Making Meatballs in the Dark

By novoarte  |  Location: Mexico  |  04/30/08

I love to cook. I just don’t normally do it. But with Francisco in New York, I’m left to fend for myself. Alone, my schedule and routine have become bizarre. I eat corn flakes at 4 AM while watching “Love in the Time of Cholera.” I make black beans and rice and eat the leftovers for lunch and dinner three days straight. Today, though, I decided enough’s enough. It’s forage and feast or fast and famine. And since I’m not too keen on the idea of hunger, the former is my only option.

I take an inventory of ingredients. I don’t want to go to the market. I love walking through the stalls piled high with fruits and vegetables, plunging my hands into burlap sacks of dried beans, and visiting the spice man, who dips into wooden boxes and measures out anything you can imagine on an old-fashioned scale. But it’s pouring outside and there’s a howling wind. I’ve got some basics on hand: two jalapenos, half of a red onion, some garlic I roasted for those black beans, mushrooms, wilting cilantro, and ground beef. I’ll use up these odds and ends by making meatballs. I’m feeling good; though I’ve been living like a bachelor (Make the bed?! Hang up the towel?! What for?), I can put together a decent meal. I stop the project I’m working on and head for the kitchen.

And that’s when the lights go out.

I hear Pauly knocking on doors, saying “Security. Tiene luz?” My neighbors either have lights, faintly, or none at all. There’s not enough energy, it seems, to supply the whole building today, but he can’t explain why. Some neighbors grumble about the energy problem, blame our situation on the politicians who have PEMEX (the Mexican Petroleum Co.) in their back pocket. Pauly knows better than to say anything. He just makes a note and raps on the next door.
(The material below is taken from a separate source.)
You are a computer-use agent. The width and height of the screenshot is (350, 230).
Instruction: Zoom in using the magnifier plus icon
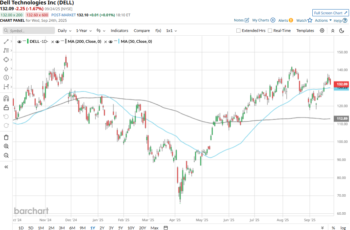[6, 146]
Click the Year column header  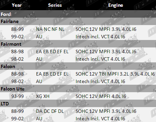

The light coming in the kitchen window is weak, obscured by heavy clouds pregnant with rain, but I stick to my plan. That cilantro won’t last til tomorrow, and I hate to waste anything. Instead, I wash and chop and mix and then shape the meat with my hands. I set the albondigas in a pan to cook slowly on the low flame of the gas stove and turn to make a sauce: tomatoes, red wine, a little sugar to balance the acidity, half of a jalapeno I roasted. It all feels so good. It’s been a long time since I’ve picked up a knife and decided, based on its heft and sharpness, just how to use it. Forever since I’ve gotten my hands dirty. Que se joda la luz. The meatballs are a goldish brown now, crispy on the outside, and the sauce is bubbling, releasing a whisper of spices I added as a final touch. Maybe I’ll take Pauly a bowl later, when it’s all come together. For now, I pour myself a glass of wine and make a toast to this light inside the darkness.